Dataset entries:
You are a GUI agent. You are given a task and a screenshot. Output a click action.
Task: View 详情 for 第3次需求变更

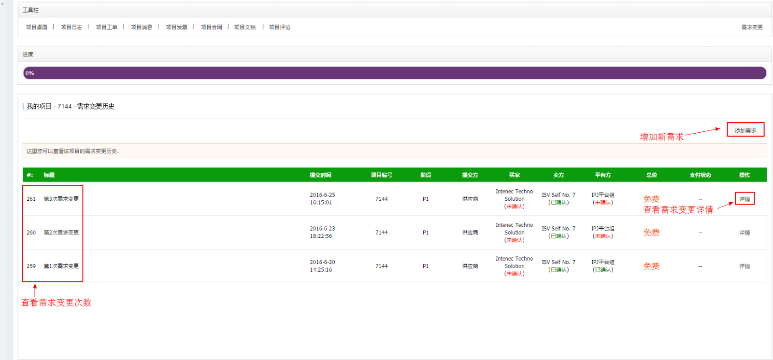click(744, 199)
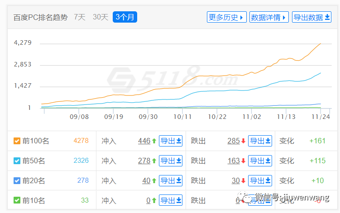
Task: Click download icon on 导出数据 button
Action: point(328,18)
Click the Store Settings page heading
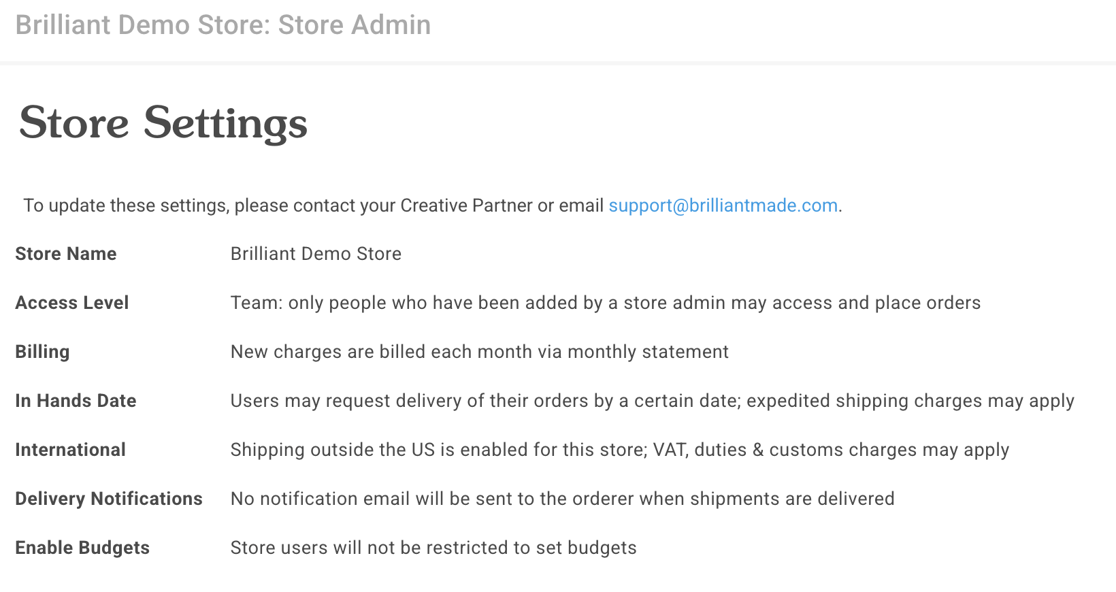Viewport: 1116px width, 592px height. tap(163, 123)
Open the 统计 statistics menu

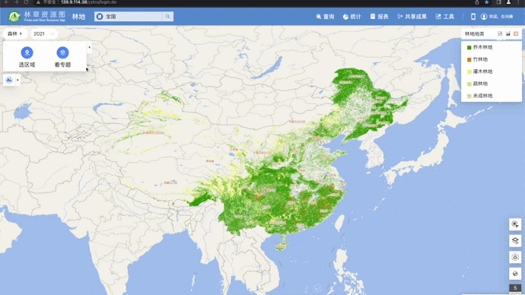point(352,17)
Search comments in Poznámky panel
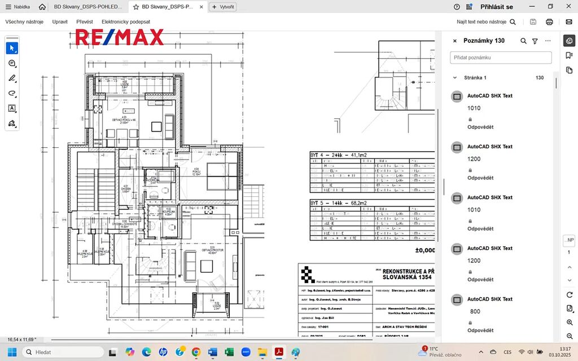578x361 pixels. coord(523,41)
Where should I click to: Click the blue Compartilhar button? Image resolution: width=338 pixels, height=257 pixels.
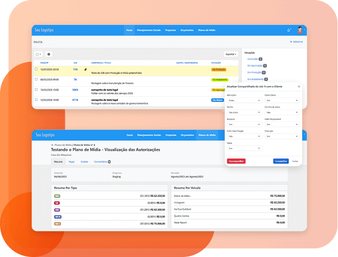[280, 161]
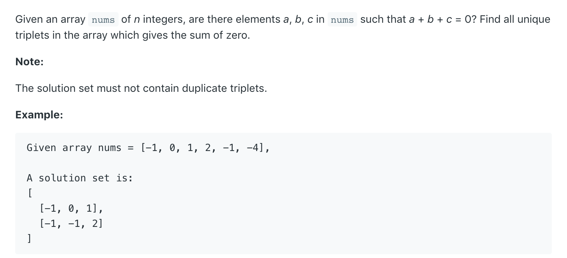Click the equals sign in the code block
This screenshot has width=567, height=258.
[131, 148]
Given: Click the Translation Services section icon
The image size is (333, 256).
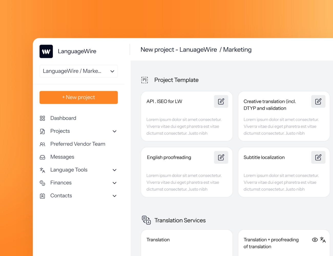Looking at the screenshot, I should (x=146, y=220).
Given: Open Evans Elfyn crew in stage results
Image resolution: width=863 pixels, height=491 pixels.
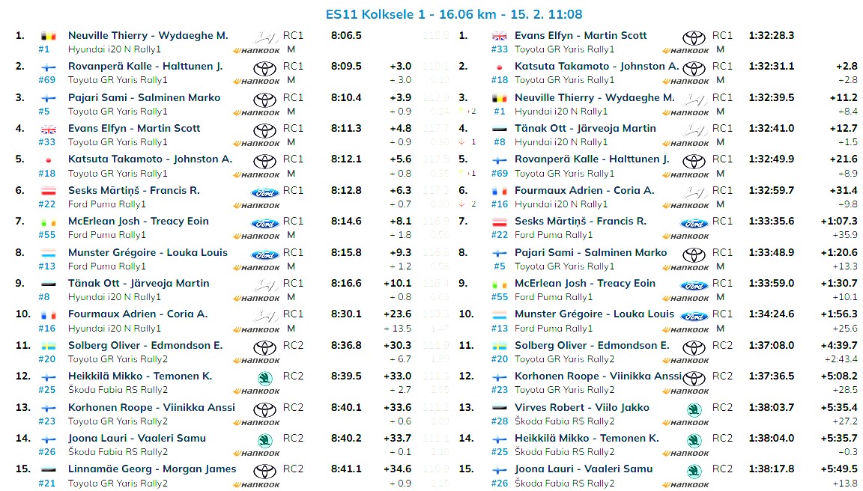Looking at the screenshot, I should (x=134, y=128).
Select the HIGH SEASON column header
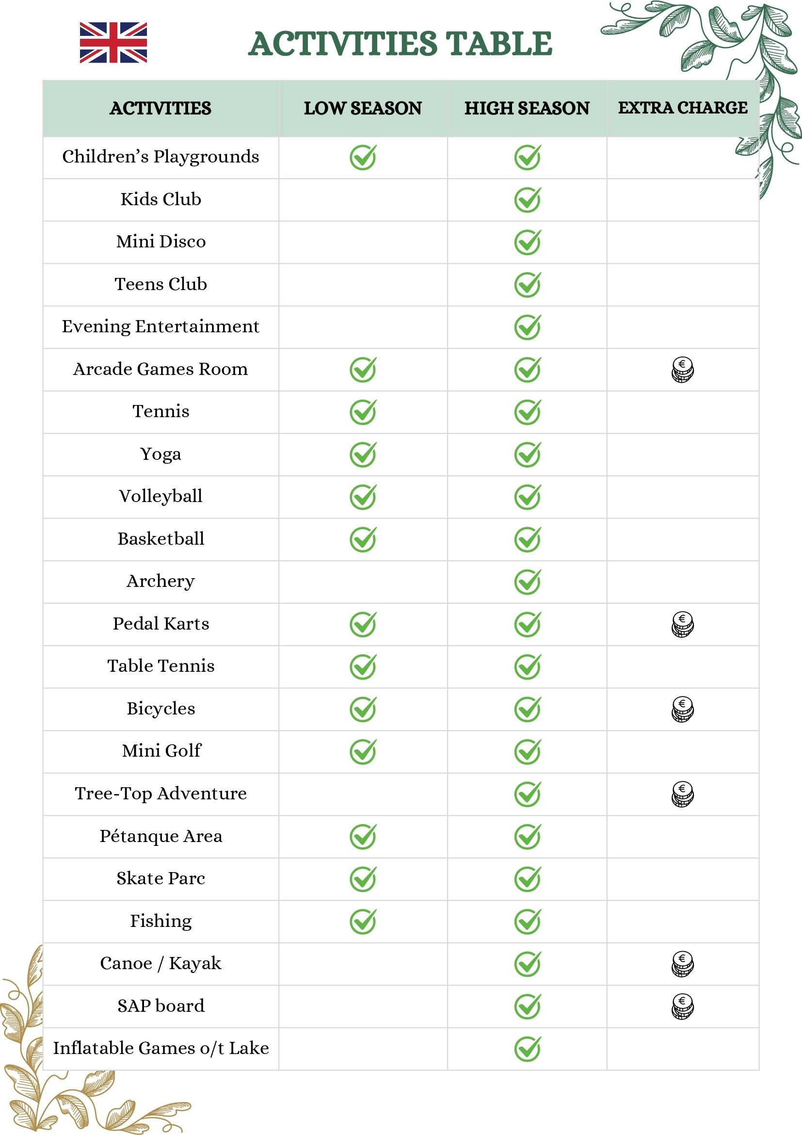This screenshot has height=1135, width=802. tap(527, 108)
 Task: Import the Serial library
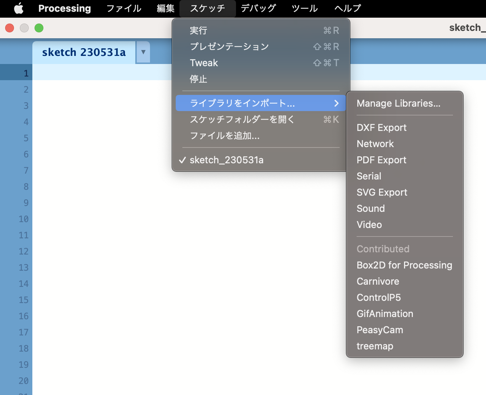click(x=368, y=176)
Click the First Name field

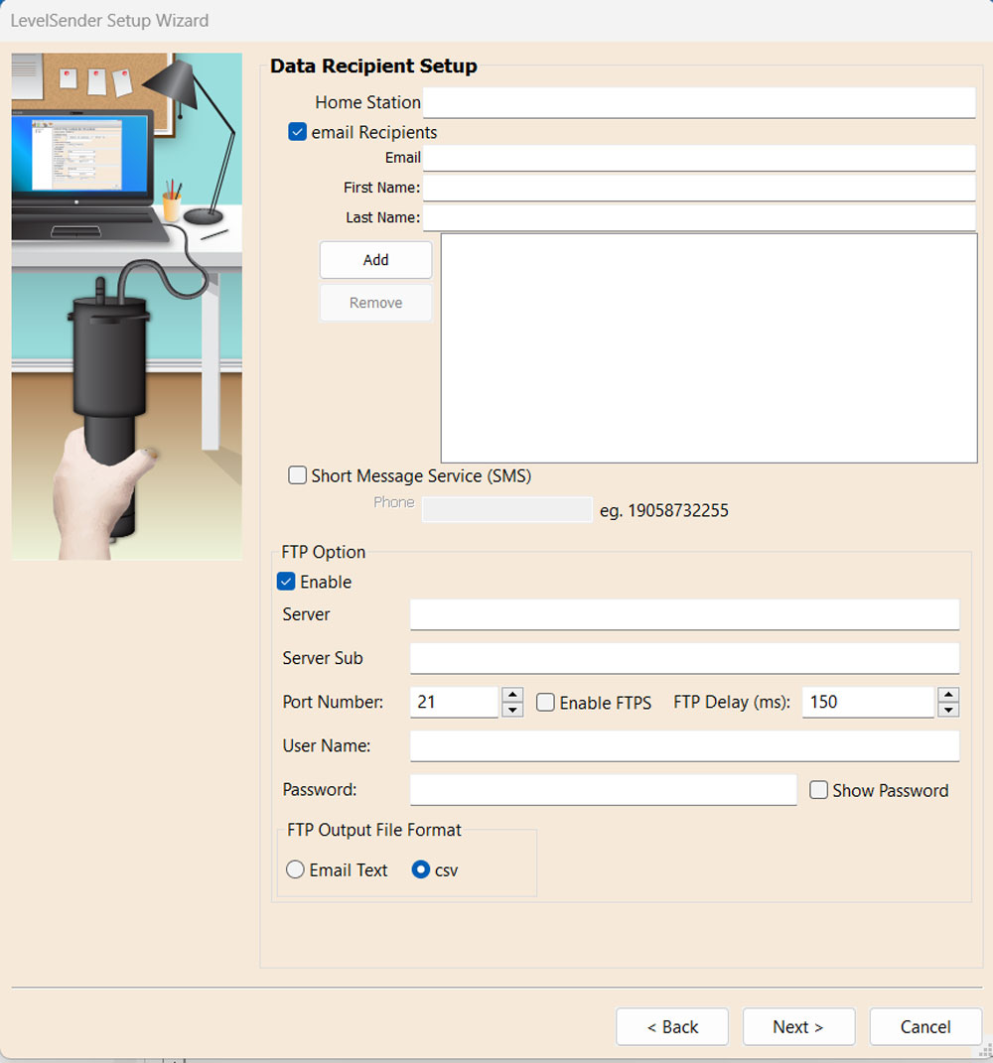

(WHAT IS BEING ASKED):
Only the lines from the line with "Image resolution: width=863" through the end of the records belong in your copy. Repeat them exactly, without pictures.

(RESPONSE AREA):
Image resolution: width=863 pixels, height=491 pixels.
Looking at the screenshot, I should (x=134, y=128).
Select the HIGH SEASON column header
This screenshot has height=1135, width=802. tap(527, 108)
 Task: Import the Serial library
click(x=368, y=176)
Click the First Name field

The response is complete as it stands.